I've not done the calculation, but I wonder how the practical limits of concentrating a singnal compare to the number of arc seconds a star travels in several years.
Diffraction makes it spread out, and is related to aperture. I don't know if diffraction affects signal quality.
Would using the frequency of hydrogen mean there is a lot of background hydrogen noise? I read that microwaves at 1-10mhz is best.
The problem is that even the largest steerable radio telescope is only about 100 meters diameter. 1.42 GHz is about 21cm (actually nicknamed 21cm line by radioastronomers), so in terms of wavelength, the dish is less than 500 wavelengths -- the half power beamwidth is about 12 arc minutes. "Diffraction" (wave nature) causes sidelobes that are identical to what we see in Airy rings. Not a huge problem for transmitting power loss, but a bigger problem for receiving, since the sidelobes at the feed antenna picks up noise from the warm ground (compared to the detectors, which are cooled to near absolute 0 K), but you can control that by designing a feed antenna that does not illuminate the ground, at a small loss to aperture.
Although the sky coverage is more limited, the Arecibo (Puerto Rico) antenna was much larger, but that radiotelescope is no more -- in spite of that, lots of SETI search was done at Arecibo, both by piggy backing on other experiments, or alone. The first SETI attempt was done by Frank Drake (Project Ozma) with just a 26m dish :-).

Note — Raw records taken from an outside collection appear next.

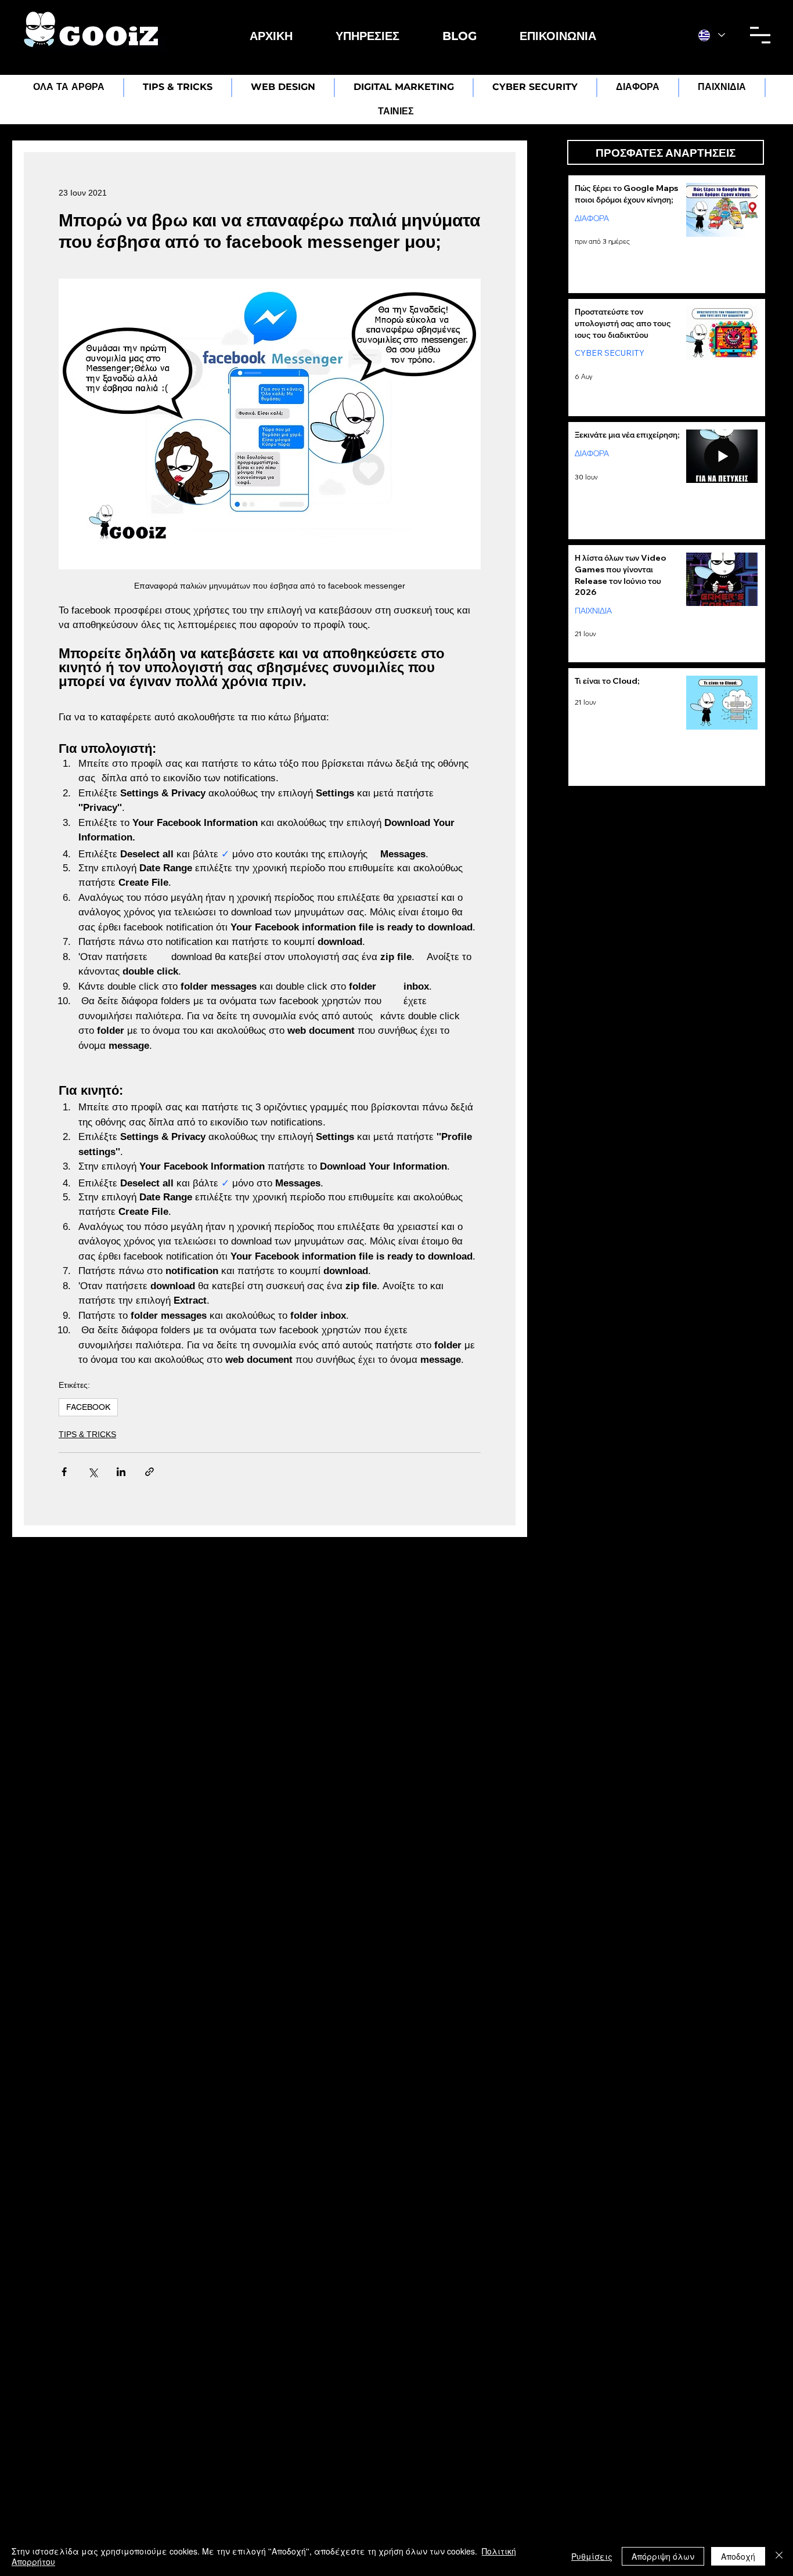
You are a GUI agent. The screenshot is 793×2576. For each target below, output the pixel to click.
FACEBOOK (88, 1407)
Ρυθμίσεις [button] (591, 2556)
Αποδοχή (738, 2556)
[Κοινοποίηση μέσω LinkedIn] (121, 1471)
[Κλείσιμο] (779, 2556)
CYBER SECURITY (609, 352)
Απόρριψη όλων (663, 2556)
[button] (367, 36)
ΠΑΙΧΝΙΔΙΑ (593, 610)
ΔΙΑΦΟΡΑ (592, 218)
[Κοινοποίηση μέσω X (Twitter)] (92, 1471)
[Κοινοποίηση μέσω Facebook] (64, 1471)
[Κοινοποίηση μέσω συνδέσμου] (149, 1471)
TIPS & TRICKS (87, 1434)
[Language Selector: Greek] (711, 35)
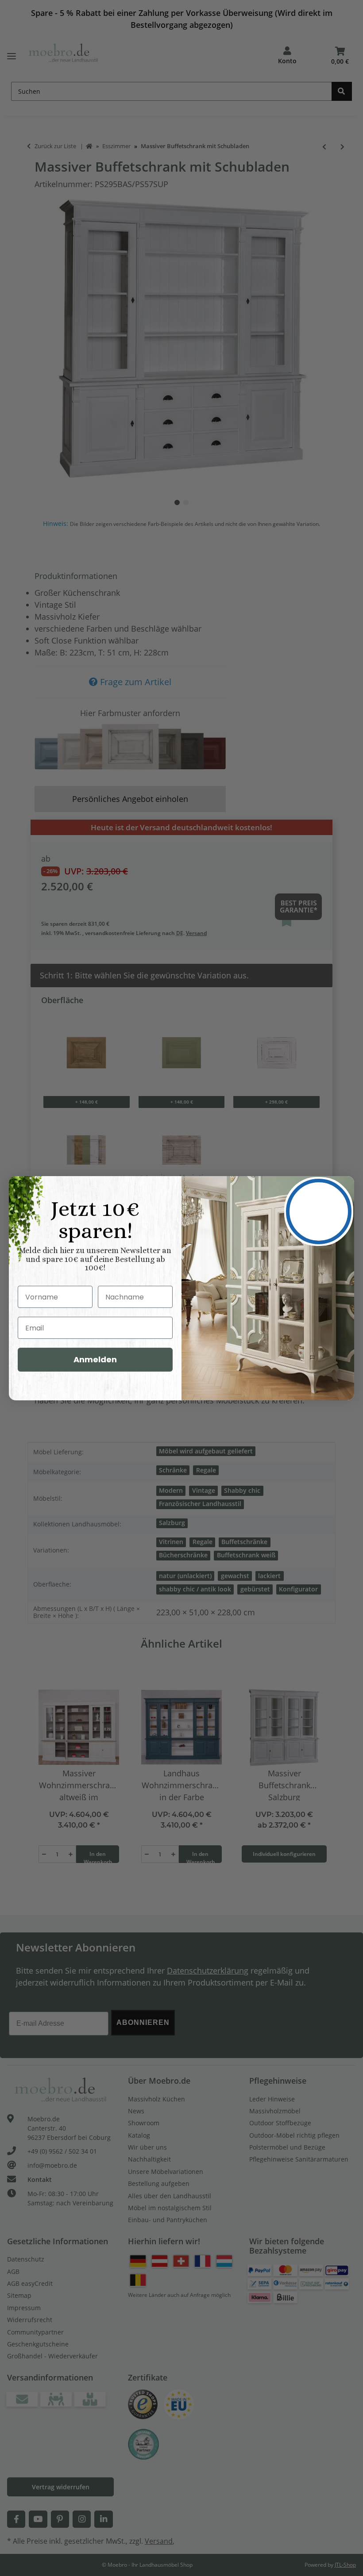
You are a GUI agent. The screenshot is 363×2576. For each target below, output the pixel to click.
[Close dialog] (319, 1211)
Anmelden (95, 1359)
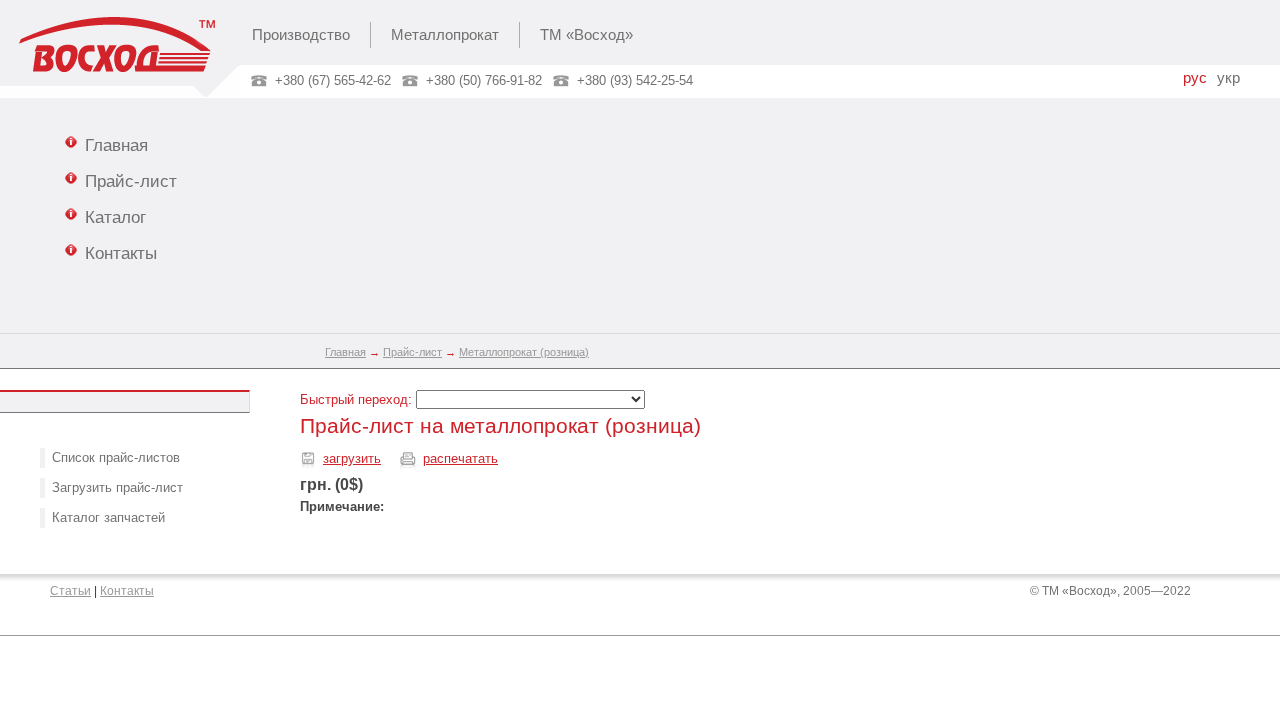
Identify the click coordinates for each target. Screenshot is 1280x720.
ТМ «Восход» (586, 35)
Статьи (70, 591)
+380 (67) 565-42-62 (333, 80)
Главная (116, 145)
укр (1228, 78)
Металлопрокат (445, 35)
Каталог (115, 217)
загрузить (352, 458)
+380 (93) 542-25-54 (635, 80)
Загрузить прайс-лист (117, 487)
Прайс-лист (131, 181)
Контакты (121, 253)
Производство (301, 35)
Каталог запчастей (108, 517)
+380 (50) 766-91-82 (484, 80)
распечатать (460, 458)
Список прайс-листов (116, 457)
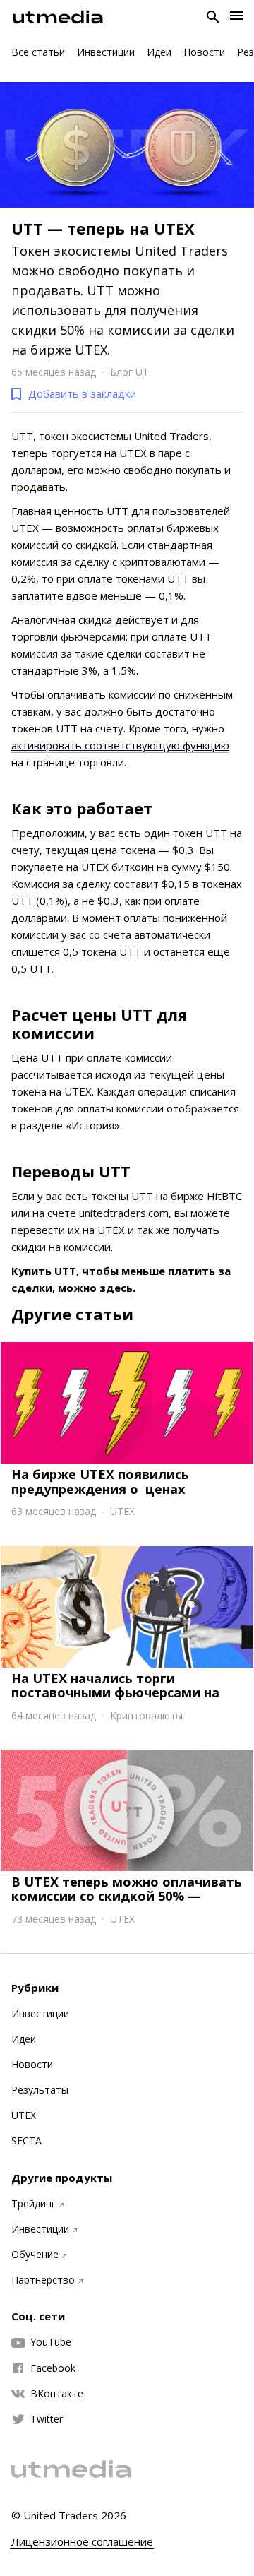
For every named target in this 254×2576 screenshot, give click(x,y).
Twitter (46, 2419)
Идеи (159, 52)
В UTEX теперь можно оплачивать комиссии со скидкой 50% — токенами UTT (126, 1895)
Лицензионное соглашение (82, 2542)
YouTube (50, 2342)
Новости (204, 52)
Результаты (39, 2090)
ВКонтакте (56, 2393)
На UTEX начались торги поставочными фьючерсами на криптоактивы (115, 1692)
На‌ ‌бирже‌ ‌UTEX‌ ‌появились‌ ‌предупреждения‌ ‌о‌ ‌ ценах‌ (100, 1481)
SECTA (26, 2141)
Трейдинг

The usual reason for picking the microwave region near 1.4 GHz is that for earthbound telescopes, it has the best SNR. The "romantic" reason, attributed to Barney Oliver, is that it is at the "water hole" region -- Hydrogen spin flip radiation is at 1420.404 MHz, and there are four lines that are associated with Hydroxyl radical (OH) around 1667 MHz -- ergo H2O :-).
https://www.seti.net...e/waterhole.php for example, shows the water hole inside the best SNR region between 1000 MHz and 10000 MHz.
And other rationales include that is a natural place to transmit if the transmitter and the receiver are trying to meet up blindy. But I have also read of searches at 2x Hydrogen spin flip, to avoid the background noise from H. I heard of suggestions at pi times Hydrogen, but I am not sure anyone actually did it :-).
I think the 1.420 GHz Hydrogen spin flip was either predicted or discovered during or just after WWII. It was not until the early 1960s that the Hydroxyl radical lines were observed by Sandy Weinreb, using the autocorrelation receiver that he created for his Ph.D thesis. (Sandy was my supervisor when I was a summer intern during my Junior and Senior years at Green Bank in the late 1960s :-).
Chen
Edited by w7ay, 28 March 2025 - 02:33 AM.